CMOA is the Army’s new effort to work with industry on establishing unified standards for modular open system architecture (MOSA) that will be rolled into future ground and air platforms, as a means of reducing vendor-lock, but will look to be retrofitted onto legacy aircraft as well, according to Barrie.
On current platforms, such as Black Hawk and Apache helicopters, Barrie said CMOA will assess how to move away from bespoke configurations to allow for individual technologies to bypass an OEM’s specific platform configuration before adding the new tool like an application downloaded on a phone.

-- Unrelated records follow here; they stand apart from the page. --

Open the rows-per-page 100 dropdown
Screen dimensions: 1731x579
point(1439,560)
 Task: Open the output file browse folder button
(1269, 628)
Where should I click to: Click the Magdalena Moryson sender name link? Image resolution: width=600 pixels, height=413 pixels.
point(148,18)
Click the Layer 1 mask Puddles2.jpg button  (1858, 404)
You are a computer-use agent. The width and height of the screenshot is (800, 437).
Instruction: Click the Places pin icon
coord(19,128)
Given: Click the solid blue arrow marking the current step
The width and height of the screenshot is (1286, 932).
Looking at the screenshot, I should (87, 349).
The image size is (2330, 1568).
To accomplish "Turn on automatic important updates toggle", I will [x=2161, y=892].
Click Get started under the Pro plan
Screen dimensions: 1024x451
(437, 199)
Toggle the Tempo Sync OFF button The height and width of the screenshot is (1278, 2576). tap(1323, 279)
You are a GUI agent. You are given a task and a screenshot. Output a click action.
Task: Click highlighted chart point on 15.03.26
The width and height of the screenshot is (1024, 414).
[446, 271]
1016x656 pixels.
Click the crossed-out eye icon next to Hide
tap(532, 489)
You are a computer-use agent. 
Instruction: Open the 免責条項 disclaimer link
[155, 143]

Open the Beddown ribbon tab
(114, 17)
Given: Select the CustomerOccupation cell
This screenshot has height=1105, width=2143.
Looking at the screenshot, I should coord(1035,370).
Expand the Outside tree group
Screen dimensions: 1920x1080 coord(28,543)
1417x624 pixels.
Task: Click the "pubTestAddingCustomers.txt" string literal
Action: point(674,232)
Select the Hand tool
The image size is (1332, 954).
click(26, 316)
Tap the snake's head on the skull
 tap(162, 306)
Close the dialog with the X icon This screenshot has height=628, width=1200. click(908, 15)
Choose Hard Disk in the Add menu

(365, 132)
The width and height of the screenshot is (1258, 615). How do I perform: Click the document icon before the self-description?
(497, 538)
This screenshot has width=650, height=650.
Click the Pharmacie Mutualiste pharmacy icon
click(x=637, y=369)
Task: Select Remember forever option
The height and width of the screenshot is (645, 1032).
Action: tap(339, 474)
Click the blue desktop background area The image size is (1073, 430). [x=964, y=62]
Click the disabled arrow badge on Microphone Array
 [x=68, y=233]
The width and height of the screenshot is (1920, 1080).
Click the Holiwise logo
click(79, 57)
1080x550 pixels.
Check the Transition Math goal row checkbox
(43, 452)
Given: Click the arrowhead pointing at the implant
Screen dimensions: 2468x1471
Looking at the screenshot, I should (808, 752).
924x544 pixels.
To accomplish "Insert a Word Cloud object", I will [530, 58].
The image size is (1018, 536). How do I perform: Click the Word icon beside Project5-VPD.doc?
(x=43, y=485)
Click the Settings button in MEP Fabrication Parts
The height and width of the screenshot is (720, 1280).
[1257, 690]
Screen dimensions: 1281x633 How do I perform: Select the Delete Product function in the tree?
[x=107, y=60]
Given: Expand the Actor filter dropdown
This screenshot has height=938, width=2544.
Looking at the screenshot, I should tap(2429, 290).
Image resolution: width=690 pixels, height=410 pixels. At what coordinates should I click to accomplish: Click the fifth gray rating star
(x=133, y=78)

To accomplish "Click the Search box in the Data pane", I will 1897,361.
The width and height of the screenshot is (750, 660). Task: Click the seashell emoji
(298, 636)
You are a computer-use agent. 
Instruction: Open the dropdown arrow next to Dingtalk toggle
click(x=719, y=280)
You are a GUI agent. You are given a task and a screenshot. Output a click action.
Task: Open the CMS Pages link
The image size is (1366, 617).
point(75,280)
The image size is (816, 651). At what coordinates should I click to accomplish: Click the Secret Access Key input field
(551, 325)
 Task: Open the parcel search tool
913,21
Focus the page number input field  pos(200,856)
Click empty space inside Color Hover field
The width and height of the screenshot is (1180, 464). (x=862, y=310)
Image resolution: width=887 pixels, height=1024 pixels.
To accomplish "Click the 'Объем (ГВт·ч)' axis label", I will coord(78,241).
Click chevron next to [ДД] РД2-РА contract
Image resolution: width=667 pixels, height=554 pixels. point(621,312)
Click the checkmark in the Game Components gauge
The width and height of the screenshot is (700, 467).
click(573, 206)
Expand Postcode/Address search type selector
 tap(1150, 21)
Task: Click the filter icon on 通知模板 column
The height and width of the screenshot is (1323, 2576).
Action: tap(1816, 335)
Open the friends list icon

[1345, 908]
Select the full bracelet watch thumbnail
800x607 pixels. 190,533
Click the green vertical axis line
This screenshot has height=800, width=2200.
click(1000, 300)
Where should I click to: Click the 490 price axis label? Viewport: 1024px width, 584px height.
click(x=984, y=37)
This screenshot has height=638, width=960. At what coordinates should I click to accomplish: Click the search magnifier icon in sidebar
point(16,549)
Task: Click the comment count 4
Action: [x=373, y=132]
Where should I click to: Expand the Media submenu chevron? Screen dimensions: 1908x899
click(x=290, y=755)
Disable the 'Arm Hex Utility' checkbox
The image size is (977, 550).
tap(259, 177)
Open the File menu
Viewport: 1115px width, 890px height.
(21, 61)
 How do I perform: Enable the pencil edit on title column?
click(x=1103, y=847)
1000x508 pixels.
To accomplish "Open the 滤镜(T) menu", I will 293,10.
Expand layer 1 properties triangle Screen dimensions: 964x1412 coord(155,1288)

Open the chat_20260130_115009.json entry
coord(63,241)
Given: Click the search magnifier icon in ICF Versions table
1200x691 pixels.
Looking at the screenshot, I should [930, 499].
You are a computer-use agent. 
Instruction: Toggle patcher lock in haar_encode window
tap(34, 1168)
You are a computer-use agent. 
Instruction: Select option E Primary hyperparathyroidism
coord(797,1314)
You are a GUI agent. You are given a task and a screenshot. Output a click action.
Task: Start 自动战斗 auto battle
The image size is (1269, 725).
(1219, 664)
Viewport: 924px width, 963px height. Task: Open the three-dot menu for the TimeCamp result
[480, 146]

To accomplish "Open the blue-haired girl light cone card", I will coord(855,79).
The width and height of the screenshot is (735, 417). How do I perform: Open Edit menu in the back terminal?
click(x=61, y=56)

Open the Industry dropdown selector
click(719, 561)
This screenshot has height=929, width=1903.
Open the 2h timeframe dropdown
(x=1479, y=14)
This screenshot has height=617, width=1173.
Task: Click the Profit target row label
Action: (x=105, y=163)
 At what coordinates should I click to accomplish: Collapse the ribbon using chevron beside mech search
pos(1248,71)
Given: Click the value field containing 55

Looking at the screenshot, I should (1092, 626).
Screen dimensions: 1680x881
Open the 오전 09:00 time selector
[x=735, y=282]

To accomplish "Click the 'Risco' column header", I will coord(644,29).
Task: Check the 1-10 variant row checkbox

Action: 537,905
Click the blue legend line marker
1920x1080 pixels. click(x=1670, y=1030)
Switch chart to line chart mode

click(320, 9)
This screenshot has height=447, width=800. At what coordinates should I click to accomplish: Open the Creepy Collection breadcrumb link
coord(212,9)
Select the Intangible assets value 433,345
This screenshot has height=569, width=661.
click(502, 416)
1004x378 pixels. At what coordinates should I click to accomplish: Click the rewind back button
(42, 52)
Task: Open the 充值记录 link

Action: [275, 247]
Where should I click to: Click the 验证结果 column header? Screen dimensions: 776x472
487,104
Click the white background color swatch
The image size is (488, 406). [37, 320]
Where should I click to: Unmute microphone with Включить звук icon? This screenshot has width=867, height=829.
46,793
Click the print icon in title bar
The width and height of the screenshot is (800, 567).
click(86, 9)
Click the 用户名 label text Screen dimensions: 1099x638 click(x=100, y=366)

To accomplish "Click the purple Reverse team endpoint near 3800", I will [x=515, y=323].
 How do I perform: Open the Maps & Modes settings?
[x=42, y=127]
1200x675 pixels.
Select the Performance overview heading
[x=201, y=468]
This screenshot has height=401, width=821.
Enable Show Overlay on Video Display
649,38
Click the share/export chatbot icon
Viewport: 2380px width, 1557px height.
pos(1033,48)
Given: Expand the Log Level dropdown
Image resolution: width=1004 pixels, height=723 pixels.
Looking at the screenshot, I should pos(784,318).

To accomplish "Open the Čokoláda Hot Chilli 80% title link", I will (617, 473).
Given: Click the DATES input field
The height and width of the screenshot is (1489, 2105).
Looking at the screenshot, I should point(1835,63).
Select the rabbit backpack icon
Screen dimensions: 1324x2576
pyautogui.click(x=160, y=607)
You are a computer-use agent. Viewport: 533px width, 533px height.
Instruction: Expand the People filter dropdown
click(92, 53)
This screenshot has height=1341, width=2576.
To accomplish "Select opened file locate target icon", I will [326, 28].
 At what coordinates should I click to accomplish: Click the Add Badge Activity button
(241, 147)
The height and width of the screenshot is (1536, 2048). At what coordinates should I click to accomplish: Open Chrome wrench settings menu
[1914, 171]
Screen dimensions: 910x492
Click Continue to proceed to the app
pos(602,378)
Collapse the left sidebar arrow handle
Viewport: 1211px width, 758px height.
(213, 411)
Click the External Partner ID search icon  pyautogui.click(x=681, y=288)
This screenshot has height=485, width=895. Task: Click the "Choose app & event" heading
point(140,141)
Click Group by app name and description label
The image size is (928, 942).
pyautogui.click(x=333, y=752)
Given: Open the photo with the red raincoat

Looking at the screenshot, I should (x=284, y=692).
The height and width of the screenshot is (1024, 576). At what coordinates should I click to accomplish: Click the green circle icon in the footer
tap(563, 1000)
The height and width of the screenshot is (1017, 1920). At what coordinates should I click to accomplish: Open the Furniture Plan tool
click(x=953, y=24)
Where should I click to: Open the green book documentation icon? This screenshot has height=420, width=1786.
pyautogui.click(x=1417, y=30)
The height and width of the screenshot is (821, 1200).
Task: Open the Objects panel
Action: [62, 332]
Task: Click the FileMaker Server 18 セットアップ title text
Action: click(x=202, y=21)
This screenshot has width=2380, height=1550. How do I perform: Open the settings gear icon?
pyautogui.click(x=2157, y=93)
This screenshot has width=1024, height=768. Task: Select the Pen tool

“What we have committed to the aviation enterprise and to the Army is that we will aggressively pursue [CMOA] on our enduring fleet,” Barrie said.
For the Army’s Future Vertical Lift platforms, the Future Attack Reconnaissance Aircraft and Future Long Range Assault Aircraft (FLRAA), officials are working on the Aviation Mission Common Server (AMCS) to function as the “MOSA-compliant, digital backbone” to enable rapid technology insertion.
Col. Johnathan Frasier, project manager for Aviation Mission Systems and Architecture, told reporters AMCS is entering a critical design review period and will be demonstrated later this year.
For a platform such as FLRAA, AMCS will allow for “plug and play” of capabilities that will increase competition for next-generation subsystems and potentially drive down costs in the long-term, according to Col. David Phillips, the program’s project manager.
“MOSA for is, really, is foundational. We know that FLRAA needs to be upgradeable over time. It has to be modular from the very beginning,” Phillips said. “It will also open the aperture for additional competition in the future. We see that as a great outcome for the Army and the FLRAA program, specifically. Really [it’s about] more efficient modifications, faster fielding of innovative capabilities, total lifecycle affordability and that right level of commonality for us.”
Pat Mason, the deputy PEO for Aviation, said open architecture would specifically allow the aviation enterprise to get after advanced data fusion capabilities and new radio and transport layer technologies for future communications.
“The very first space that we clearly see the ability to leverage something from across the PEO and into the enduring fleet is the applications we would use for the integration of those radios,” Mason said, adding open architecture is key to ensuring FVL advancements maintain pace with new upgrades out of the Army’s tactical network modernization initiative.